Turns out this was long a known issue, thanks to the folks at Arch Linux (which I used to use). Some time during May, WASI libc gained the use of bulk memory opcodes. This is otherwise a great thing! But the mozilla-central repository (home to Firefox sources) still contains and uses an older (and forked?) copy of wasm2c that does not support these opcodes, so when the WebAssembly bits get linked, the linker becomes sad:

error: unexpected opcode: 0xfc 0xa

I still needed to use a newer WASI libc that supported LLVM 15, which contains the bulk memory support, but that support was easily disabled in the Makefile, so I did that accordingly. And now we have the happy ending that, after some cleanup, I'll put in Phabricator.

Python cryptography library backports

I actually dedicated pretty much all of the week leading up to Christmas for this one, judging by commit logs. And almost entirely because about a fifth or sixth of my listed ports would not build without it.

But hold up, that's an ancient cryptography version. And you would be right, in a vacuum. But we don't live in a vacuum, we live in an imperfect world where we have choices in secure communication libraries (a very Good Thing) and how they are implemented. I switched to LibreSSL soon after Heartbleed happened and haven't looked back to OpenSSL since, even though there have been moments where I wanted to give up the good fight in keeping consumers compatible with both.
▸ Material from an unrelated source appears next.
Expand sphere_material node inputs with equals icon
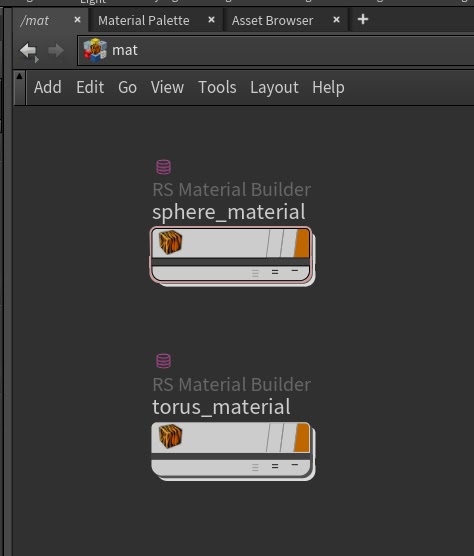474x556 pixels. click(x=275, y=272)
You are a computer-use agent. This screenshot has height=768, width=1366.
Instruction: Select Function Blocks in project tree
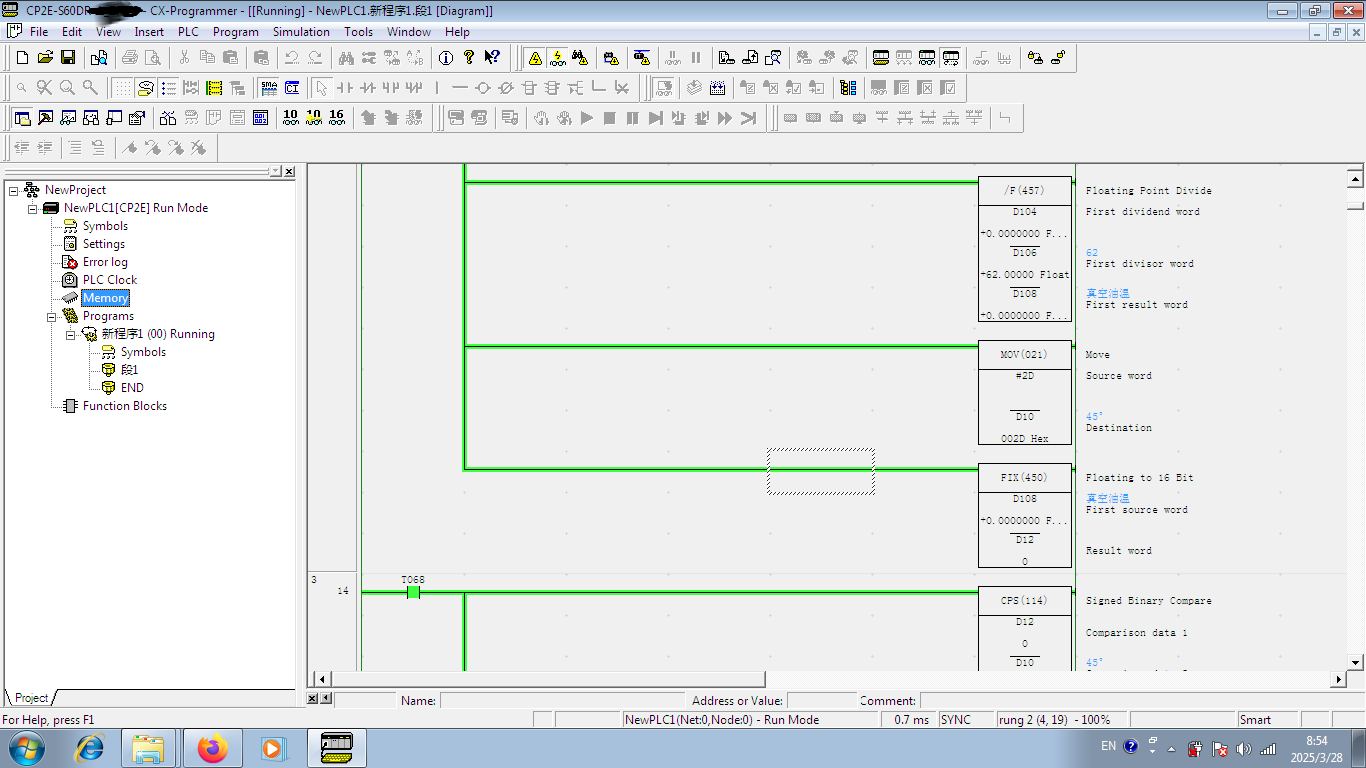(x=124, y=406)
On the cryptography side of things, starting version 35, they integrated Rust code to replace bindings for non-cryptographic operations. Their project, their choice.

There exist certain operating system communities where it is a tradition to build your entire system, or as much as personally practicable, from source. Gentoo is probably the most (in)famous about building from source, but building from source has always been a tradition in the open source BSD family, even though all have binary repositories as a convenience. With this in mind, compiled programs should be relatively quick or pain-free to build, which ties in with Unix philosophy and C's wide proliferation among other things. Building the entire Rust toolchain from source is extremely painful and resource-intensive compared to all that. It is this pain that has some longer-time committers and other FreeBSD community members calling for de-oxidisation…

I care about that but not to that extent. Sure, it might take like five hours or so on this ThinkPad, but I'm also not afraid to tweak operational parameters such that I start the build when I crash for the night and wake up to hopefully success. The real problem for me is that Rust (and go and probably some more new-age compiled language toolchains) will not build or run under QEMU user-mode, which I use as part of cross-compiling stuff for my ARM and RISC-V single-boards.

So cherry-picking we go. As long as stuff keeps working and tests (particularly downstream) passing for the most part between OpenSSL 1.1.1 and 3.0 and LibreSSL 3.5 and later, I'm a happy man.